雖然是在室內,呼嘯著的冷風依舊是能從敞開的窗戶里吹進來。
白榆前兩天剛生過一場病,謝宇川生怕他再受涼,拿了掛在衣架上的羽絨服披在他的肩上。
「把手套進來。」謝宇川把一隻袖子伸到白榆面前,用手在他濕漉漉的掌心抹了一把,這才抓著他的手腕穿進袖子裡。
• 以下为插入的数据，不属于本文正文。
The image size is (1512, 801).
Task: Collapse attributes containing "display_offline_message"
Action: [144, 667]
然後又把袖子往下拽了拽,遮住半個手掌,只露出一截細瘦的指節。
「雪花落在袖子上就不會化得那麼快了。」
果然如謝宇川所說,白榆這次抽回手時,黑色的衣袖上恰巧落下來一片完整的雪花。
是肉眼可見的六角形,每一個棱上又伸出幾根小冰晶,仔細看像是松樹一樣的形狀。
白榆趕忙招呼謝宇川,把胳膊抬起來給他看。
可能是屋裡太暖和了,只眨眼的工夫,原本稜角分明的雪花就變得越來越模糊,沒幾秒就又慢慢融化成一滴水珠。
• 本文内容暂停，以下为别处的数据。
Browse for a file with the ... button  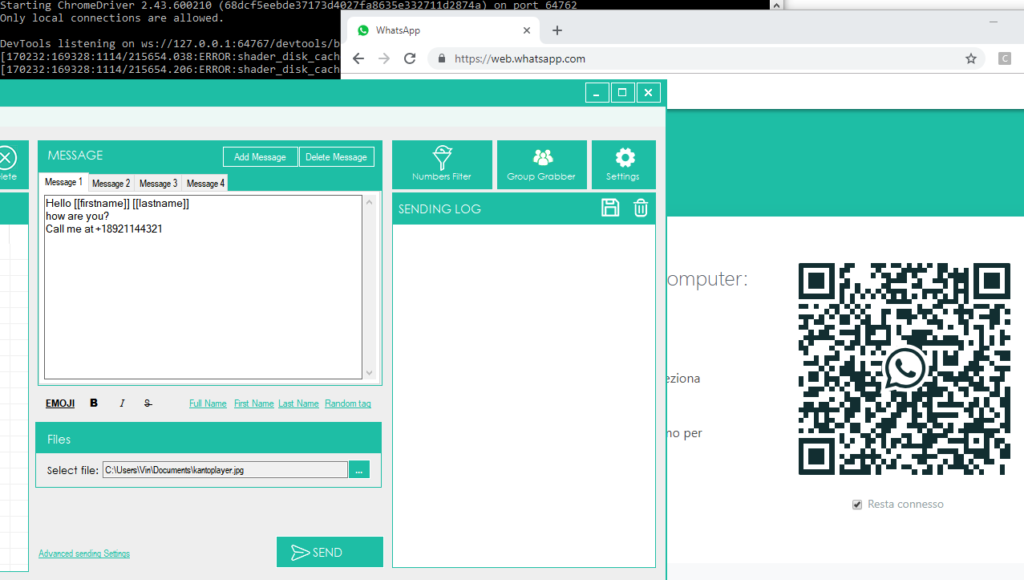coord(360,469)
由著白榆玩了會,眼看著雪花越飄越多,大有往屋裡刮的趨勢,謝宇川這才關上了窗,拉著他去衛生間處理濕掉的袖子。
謝宇川把羽絨服掛在衛生間的架子上,又開了浴霸給他取暖,無奈道:「怎麼這麼喜歡雪。」
白榆搓搓手,回憶道:「來這之前我只在電視上見過這麼大的雪。B市偶爾也會下雪,只是很小,還沒落到地面上就化了。」
白榆又笑,「可能我生性該是個北方人吧。」
謝宇川捏捏他削薄的肩膀,手掌撫上他被暖風吹得熱乎乎的發頂,調笑道:「美得你。」
氣得白榆狠狠在他胸口拍了一巴掌。
可他生氣的樣子簡直太可愛,眼鏡瞪得圓圓的,嘴巴也不自覺地撅著,像是自以為兇狠的小兔子,殊不知毫無威懾力,反而讓人有種更想欺負的衝動。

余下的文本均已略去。